REPUBLIKA.CO.ID, JAKARTA -- Wakil Menteri Hukum (Wamenkum), Edward Omar Hiariej mengatakan, Kitab Undang-Undang Hukum Acara Pidana (KUHAP) baru perlu mengatur ulang terkait praperadilan dan Peninjauan Kembali (PK). Diketahui, saat ini Komisi III sedang menjaring aspirasi untuk menyusun draf revisi undang-undang (RUU) KUHAP.
Terkait praperadilan, saat ini terdapat lima objek praperadilan yaitu, sah atau tidaknya penangkapan dan penahanan; sah atau tidaknya penghentian penyidikan dan penuntutan; sah atau tidaknya penyitaan barang bukti; dan sah atau tidaknya penetapan tersangka; serta ganti rugi atau rehabilitasi. Praperadilan bisa dilakukan untuk semua upaya paksa mulai dari penetapan tersangka, penggeledahan, penyitaan, dan pemeriksaan surat.
“Praperadilan nantinya akan diperluas,” ujar pria yang akrab disapa Eddy itu pada Ahad (16/3/2025).

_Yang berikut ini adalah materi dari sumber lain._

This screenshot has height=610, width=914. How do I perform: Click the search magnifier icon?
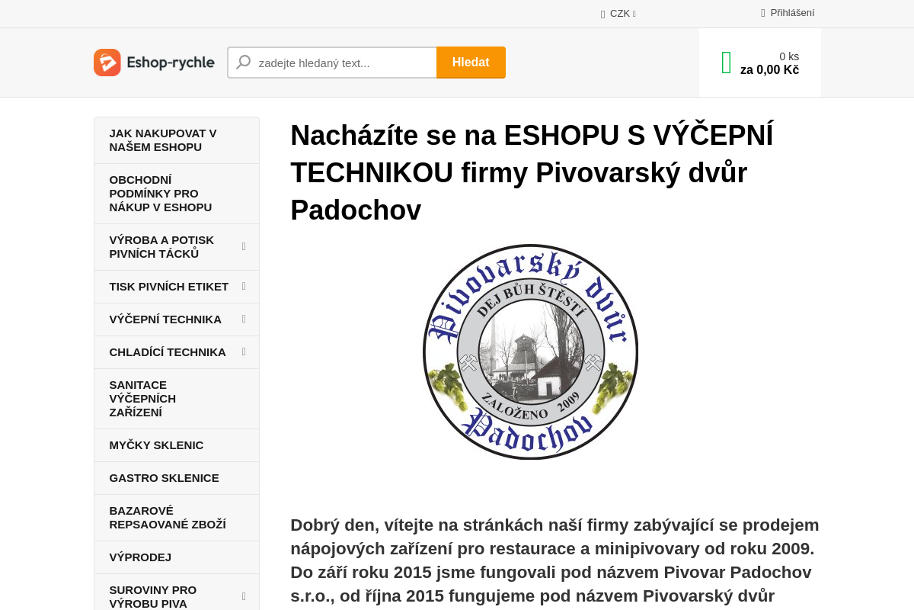tap(242, 62)
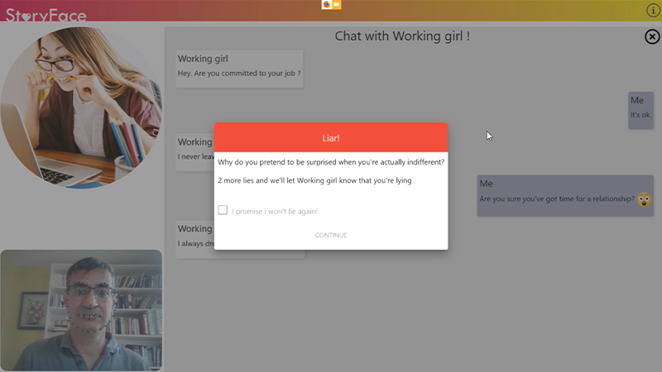The image size is (662, 372).
Task: Open Working girl's round profile photo
Action: [x=81, y=106]
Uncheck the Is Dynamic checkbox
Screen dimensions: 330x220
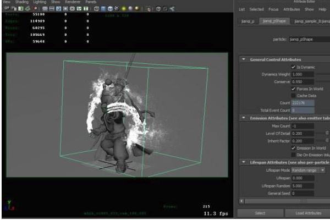point(293,67)
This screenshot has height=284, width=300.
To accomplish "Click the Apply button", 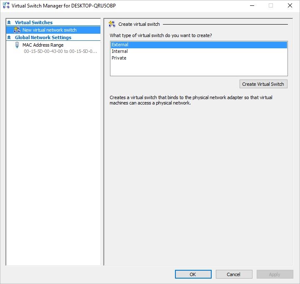I will (275, 274).
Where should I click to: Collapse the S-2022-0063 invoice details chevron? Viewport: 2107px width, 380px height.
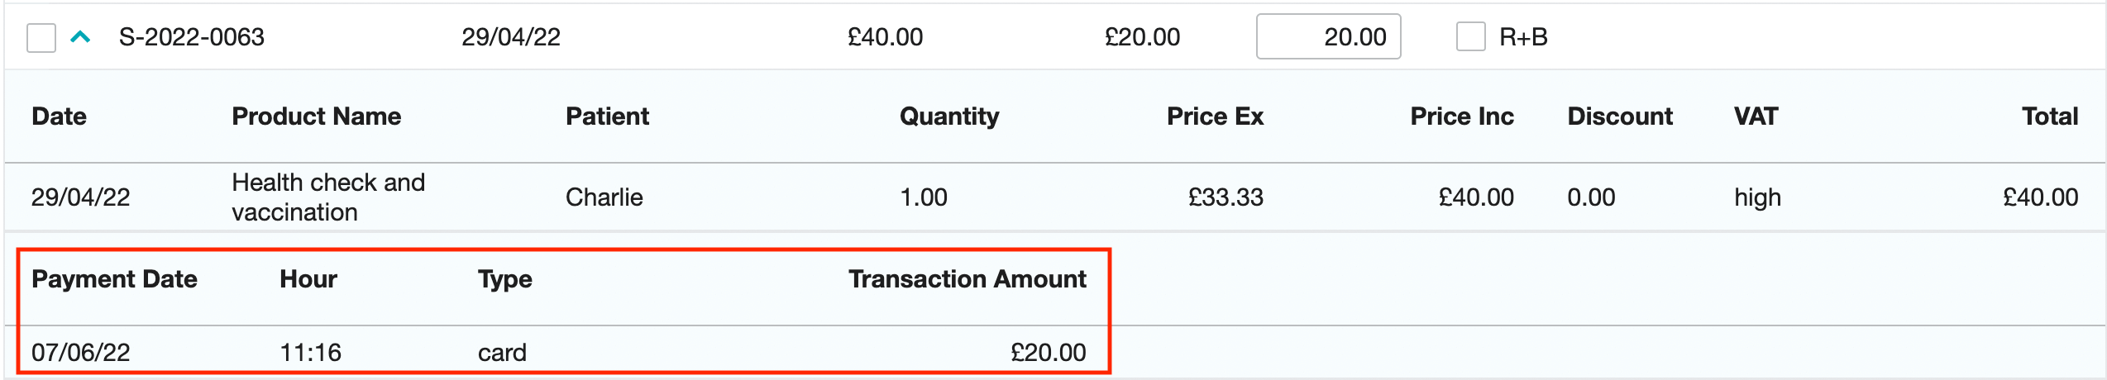pos(80,37)
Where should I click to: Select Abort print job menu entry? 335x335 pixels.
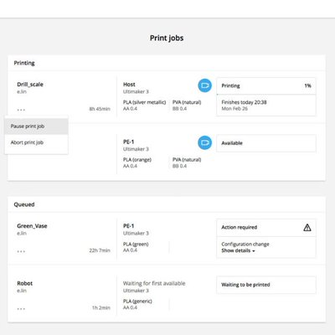click(36, 142)
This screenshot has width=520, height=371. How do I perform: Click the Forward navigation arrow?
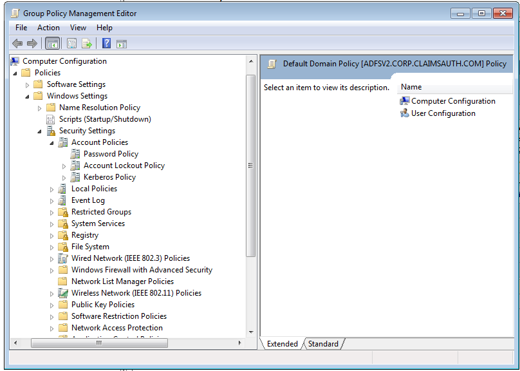(31, 43)
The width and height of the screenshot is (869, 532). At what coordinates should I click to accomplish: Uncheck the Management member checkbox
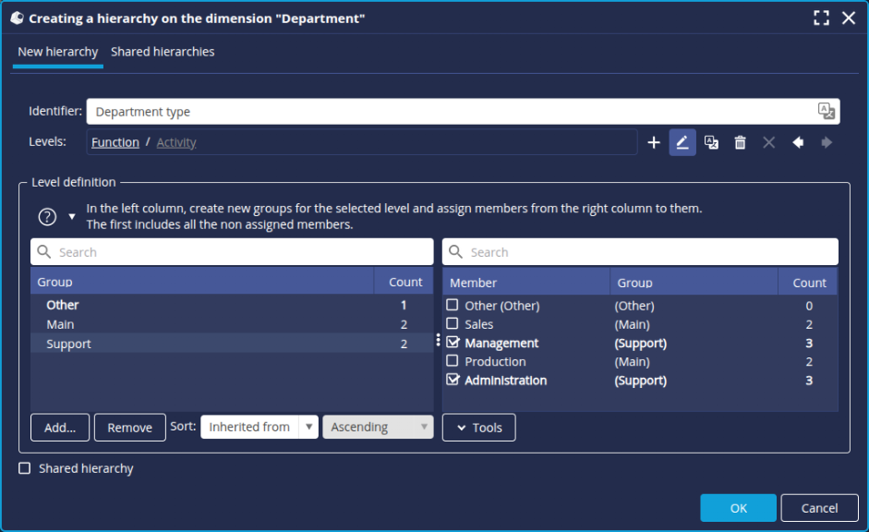453,343
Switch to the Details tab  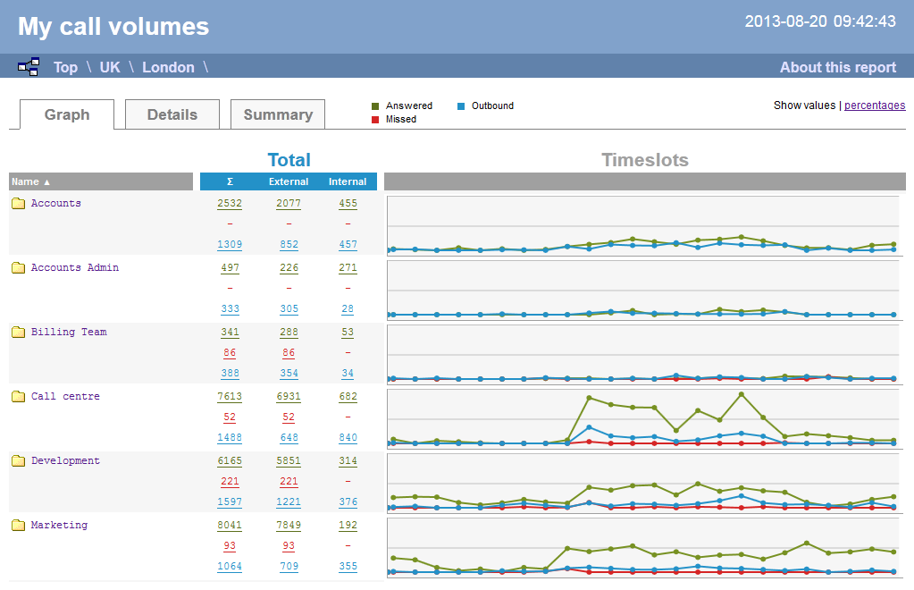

Eddy menyebut, terdapat satu upaya paksa yang belum ada di KUHAP yang berlaku saat ini, yaitu pemblokiran transaksi perbankan. “Jadi kita berikan definisi bahwa pemblokiran adalah penghentian sementara transaksi perbankan yang dilakukan atas perintah penyidik, penuntut umum, atau hakim, kemudian hal itu juga merupakan objek dari praperadilan,” ucap Eddy.
Eddy mengatakan, praperadilan harus dilakukan dengan adil. Ketika seseorang mengajukan permohonan praperadilan, proses hukum itu harus dihentikan untuk sementara waktu. Yang terjadi saat ini adalah praperadilan gugur ketika masuk pemeriksaan sidang. Ditambah lagi dengan putusan MK yang menyatakan praperadilan bisa gugur ketika berkas sudah diberikan kepada penuntut umum.

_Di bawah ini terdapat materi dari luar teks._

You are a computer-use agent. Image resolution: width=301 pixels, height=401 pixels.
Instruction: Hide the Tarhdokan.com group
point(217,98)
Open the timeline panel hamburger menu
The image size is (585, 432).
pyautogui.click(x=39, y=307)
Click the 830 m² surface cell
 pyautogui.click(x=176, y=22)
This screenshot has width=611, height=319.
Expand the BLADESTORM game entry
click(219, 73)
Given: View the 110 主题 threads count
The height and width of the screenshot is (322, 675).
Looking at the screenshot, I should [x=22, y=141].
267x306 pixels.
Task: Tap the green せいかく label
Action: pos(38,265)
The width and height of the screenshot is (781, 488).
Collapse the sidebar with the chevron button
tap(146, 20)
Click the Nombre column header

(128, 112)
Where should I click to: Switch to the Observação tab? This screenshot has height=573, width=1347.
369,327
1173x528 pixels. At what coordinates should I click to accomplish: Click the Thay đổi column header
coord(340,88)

“Saya kira, karena ia melakukan interupsi terhadap upaya paksa yang dilakukan, maka seharusnya itu disetop, dihentikan untuk sementara waktu sampai putusan praperadilan. Supaya tidak alasan lagi diulur-ulur waktunya, sementara perkara itu berjalan terus sampai tahap penuntutan kemudian hakim menggugurkan dengan alasan perkara sudah masuk ke tahap berikutnya,” ujar Eddy.